▶ [Exercise instructions]:
The answer must be an exact transcription of the lines below from the first through the one containing "Task: Click the university building icon", with the pictures left out; please add nothing else.
----- Records to use -----
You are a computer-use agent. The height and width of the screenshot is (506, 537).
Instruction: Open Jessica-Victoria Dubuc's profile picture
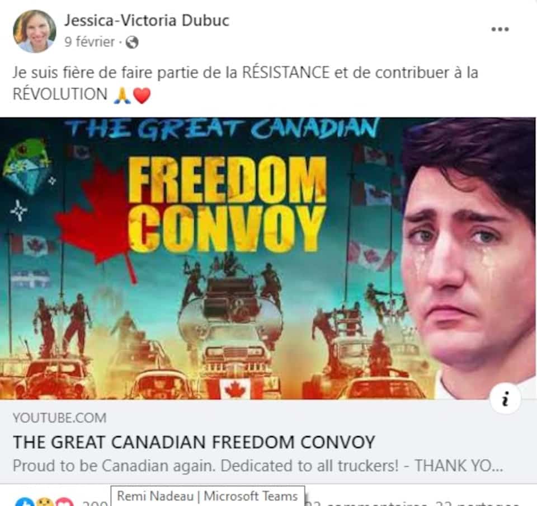35,31
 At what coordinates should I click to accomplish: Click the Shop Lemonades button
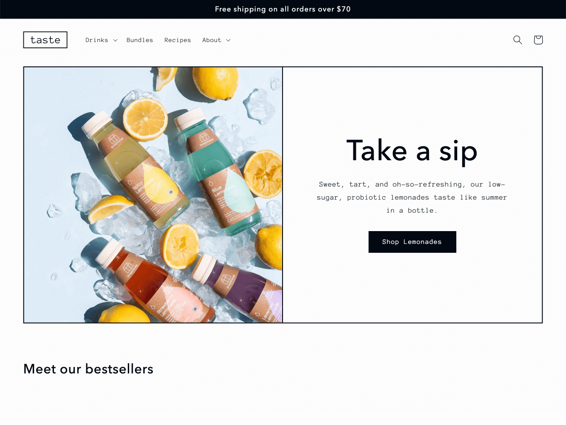pos(412,242)
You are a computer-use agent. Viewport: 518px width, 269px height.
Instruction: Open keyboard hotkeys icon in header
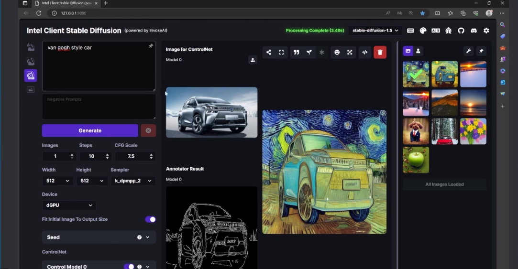410,31
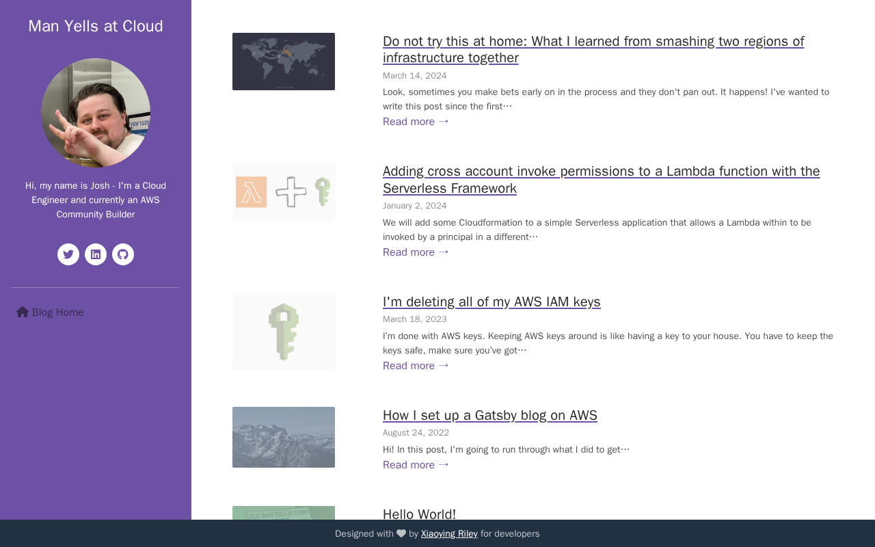The height and width of the screenshot is (547, 875).
Task: Read more of the March 14, 2024 post
Action: coord(416,122)
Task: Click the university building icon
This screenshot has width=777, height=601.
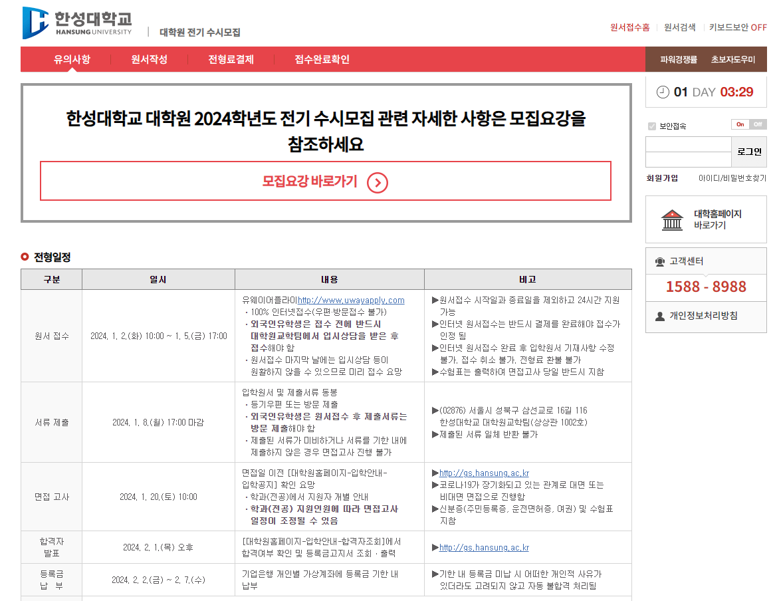Action: tap(672, 219)
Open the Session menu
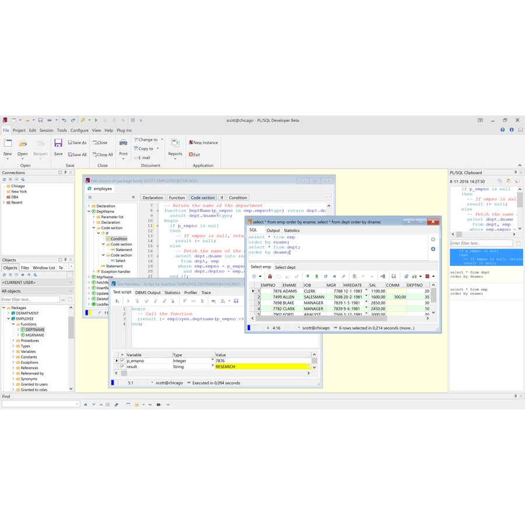This screenshot has width=525, height=525. (46, 130)

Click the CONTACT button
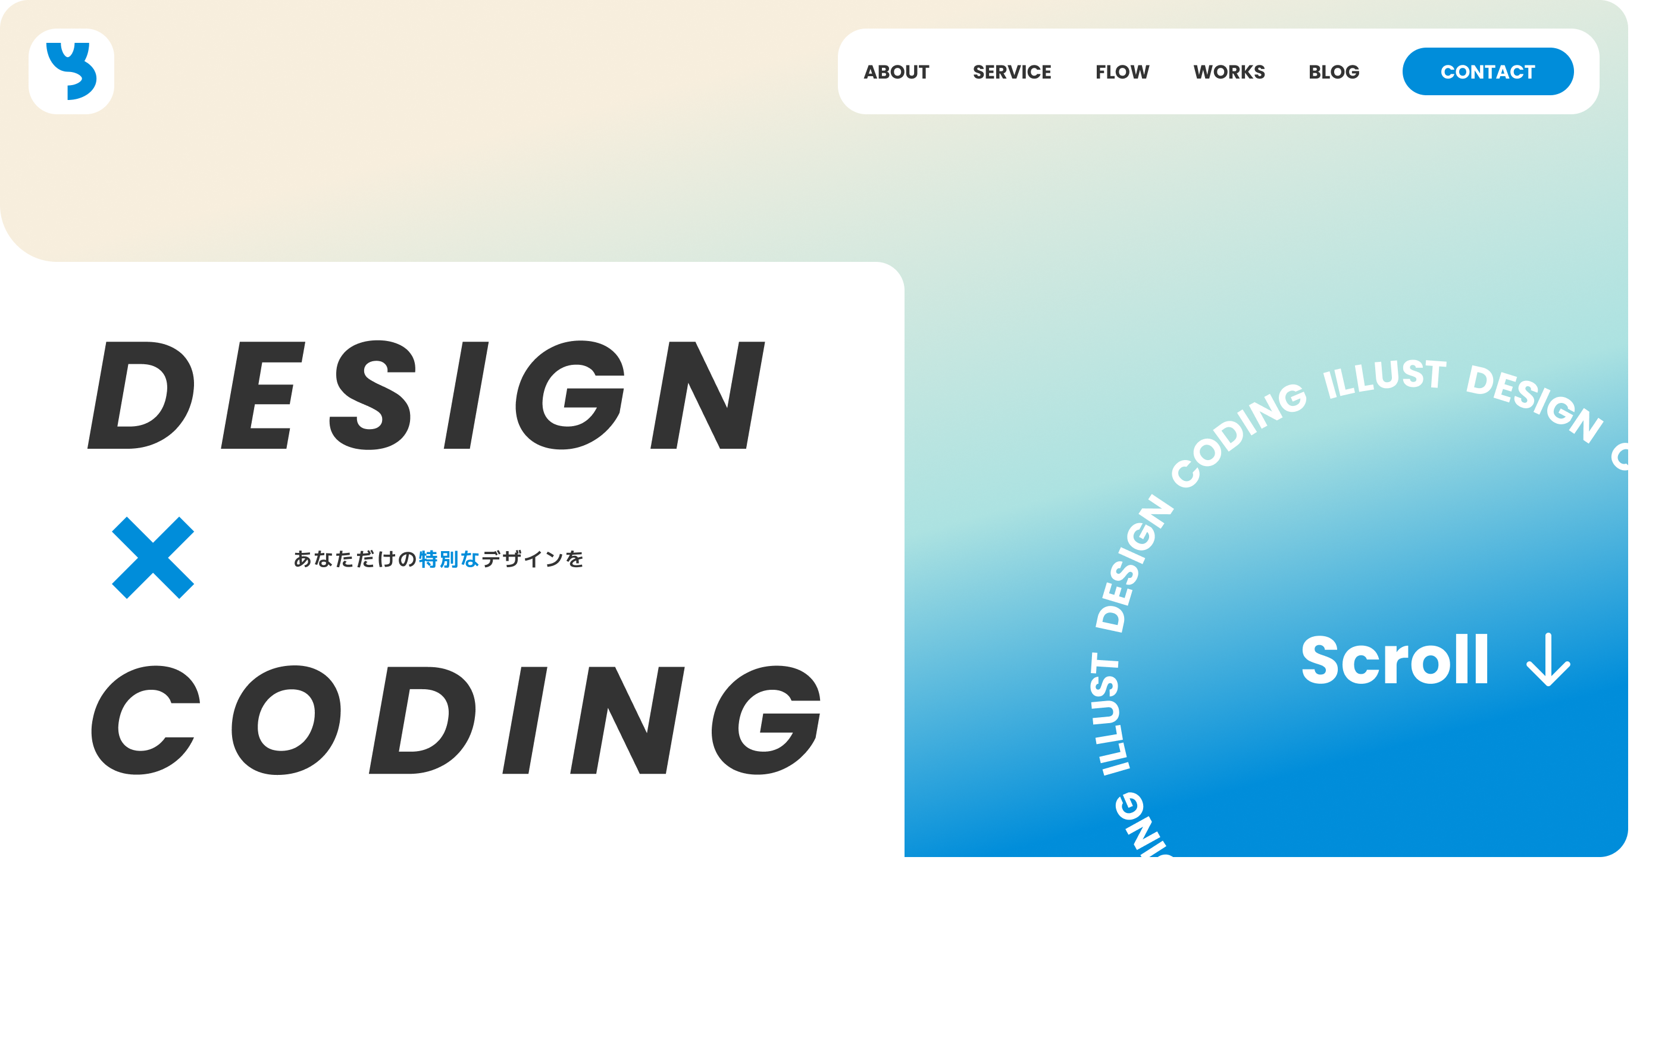[1486, 72]
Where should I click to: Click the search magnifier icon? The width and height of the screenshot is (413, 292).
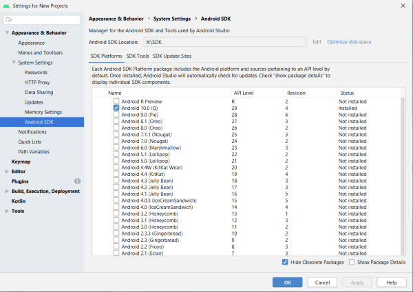click(x=9, y=20)
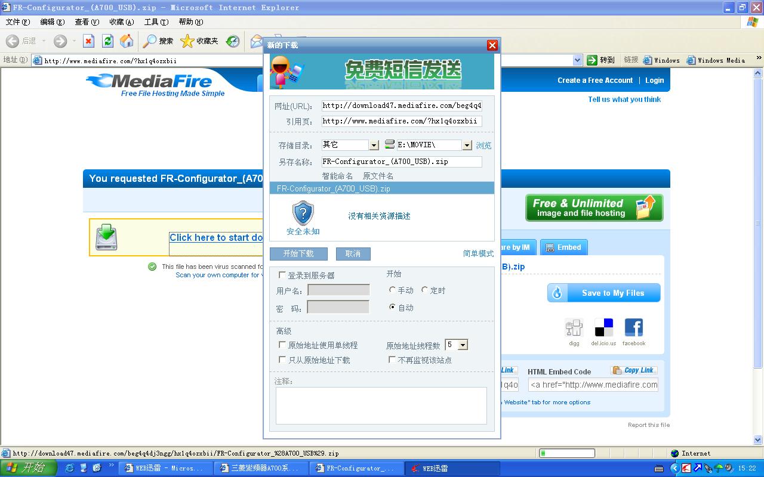Click the IE Stop loading icon
This screenshot has height=477, width=764.
tap(88, 41)
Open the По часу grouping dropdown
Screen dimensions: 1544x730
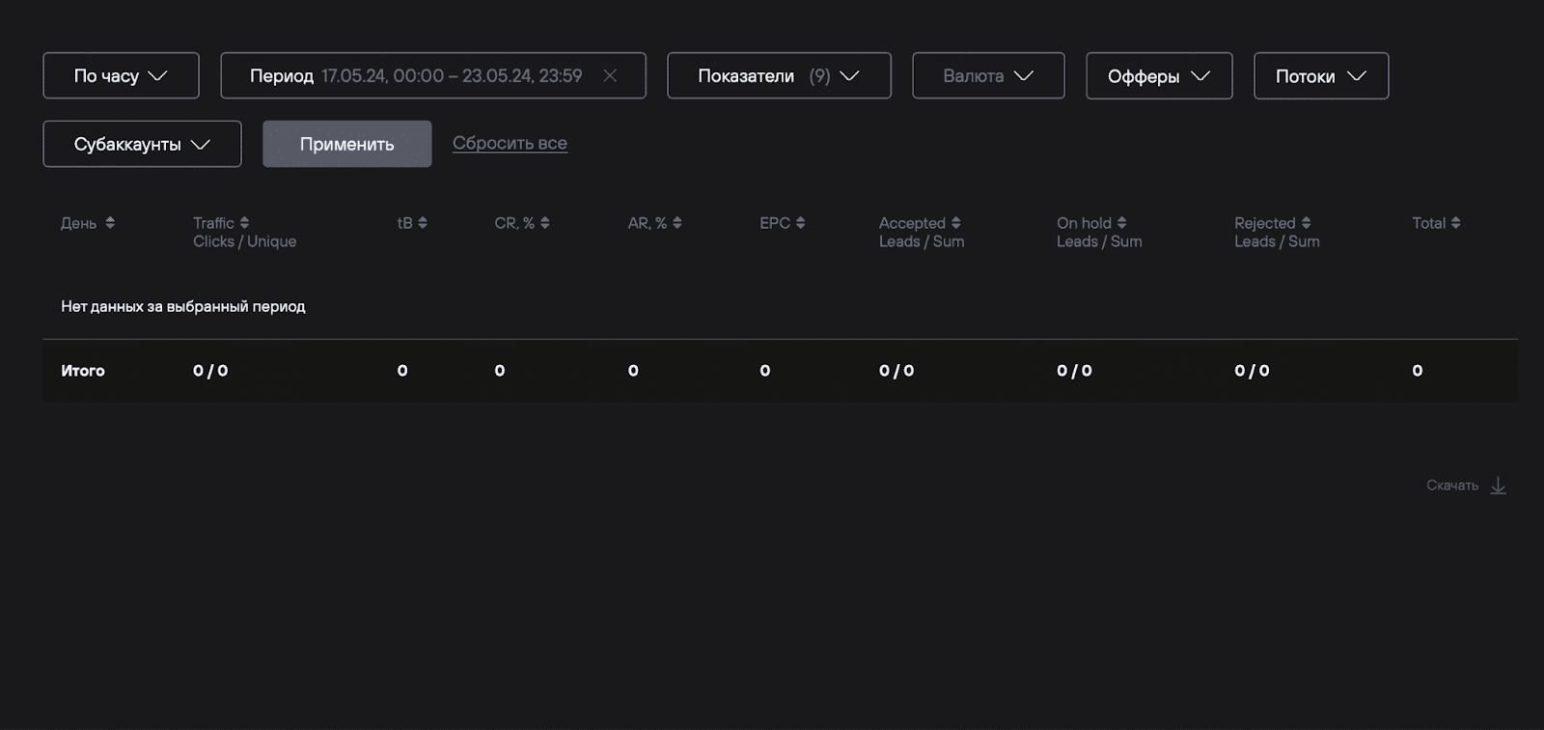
-----
▶ [Result for this task]:
You are a computer-use agent. The height and width of the screenshot is (506, 537).
Instruction: Open Jessica-Victoria Dubuc's profile picture
35,31
 At what coordinates should I click to accomplish: Click the Shop Lemonades button
pos(412,242)
You are a computer-use agent. Viewport: 518px width, 269px height.
Instruction: Open keyboard hotkeys icon in header
410,31
The height and width of the screenshot is (547, 875).
Task: Read more of the March 14, 2024 post
Action: coord(416,122)
Task: Click the university building icon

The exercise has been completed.